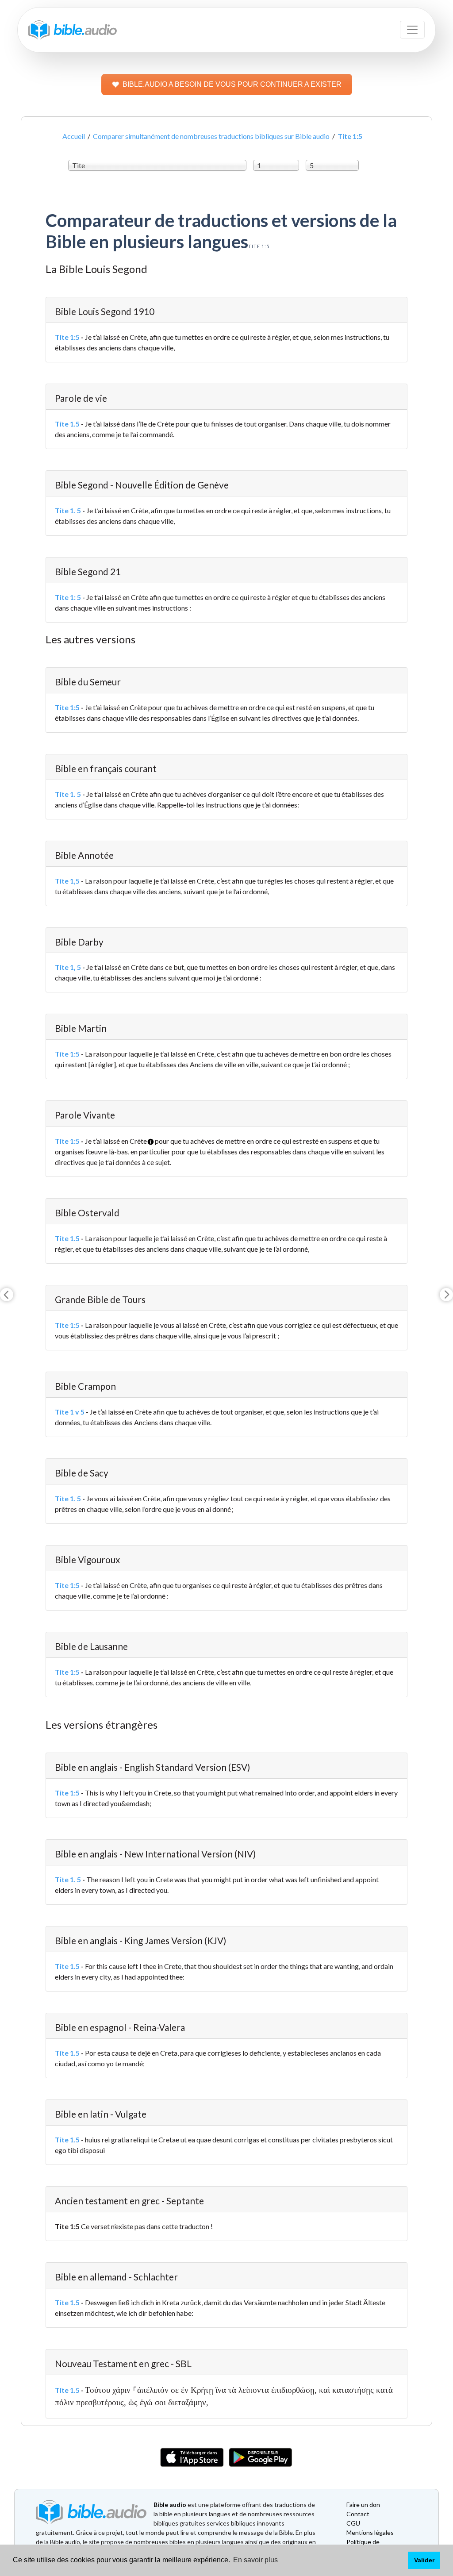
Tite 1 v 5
---
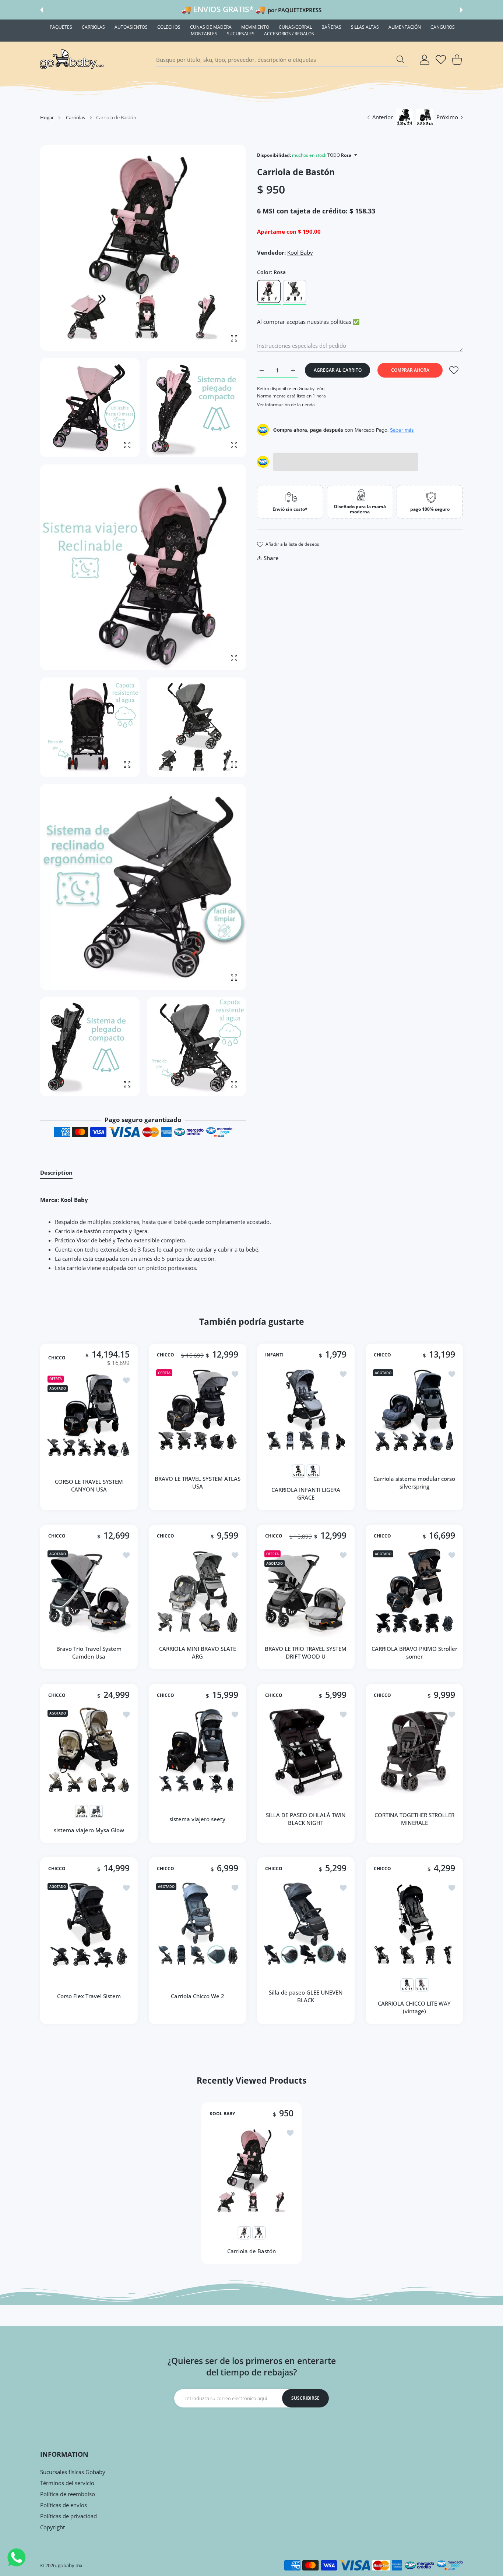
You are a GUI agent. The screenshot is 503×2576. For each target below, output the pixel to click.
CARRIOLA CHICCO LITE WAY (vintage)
...
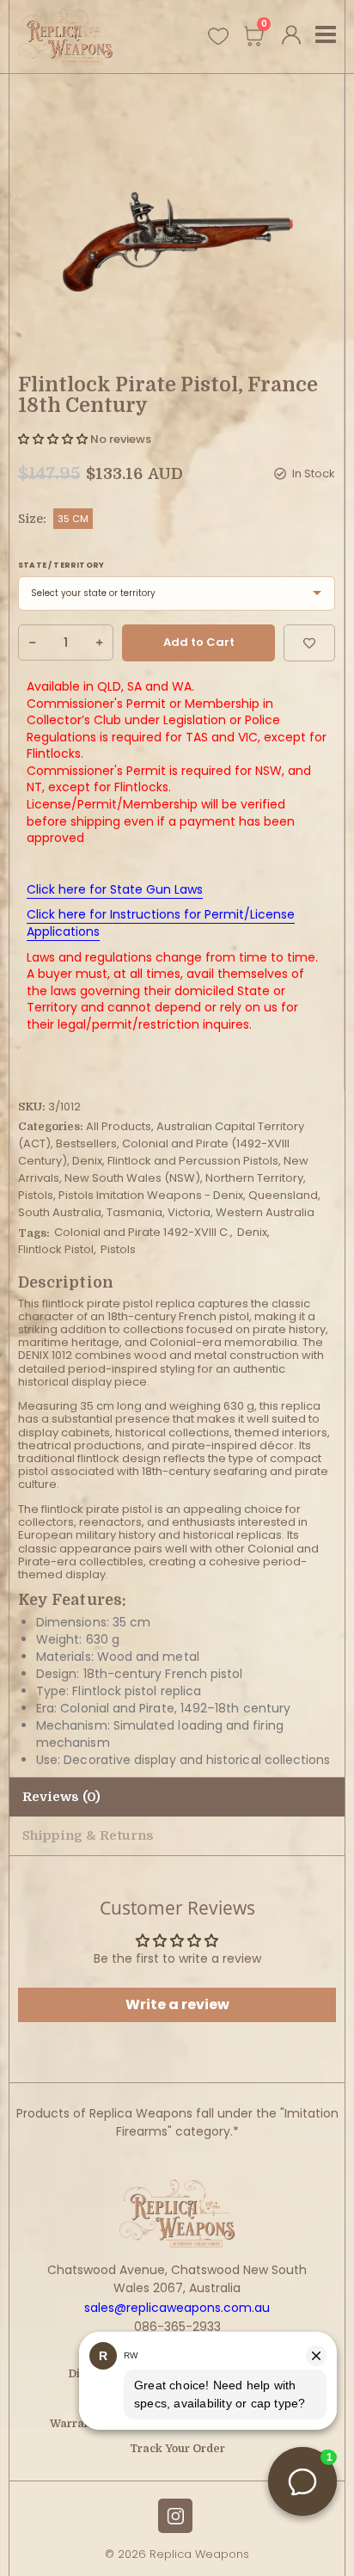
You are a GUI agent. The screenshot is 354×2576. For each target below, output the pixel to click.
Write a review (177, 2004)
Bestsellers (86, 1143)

#### [Task brief]
Across the whole listing, show each line where the word "below" occurs.

#### [Exercise result]
You are a GUI agent. The screenshot is 503×2576. For each target below, output the pixel to click.
You are a GUI agent. The screenshot is 354×2576. For each target below, output the pixel to click.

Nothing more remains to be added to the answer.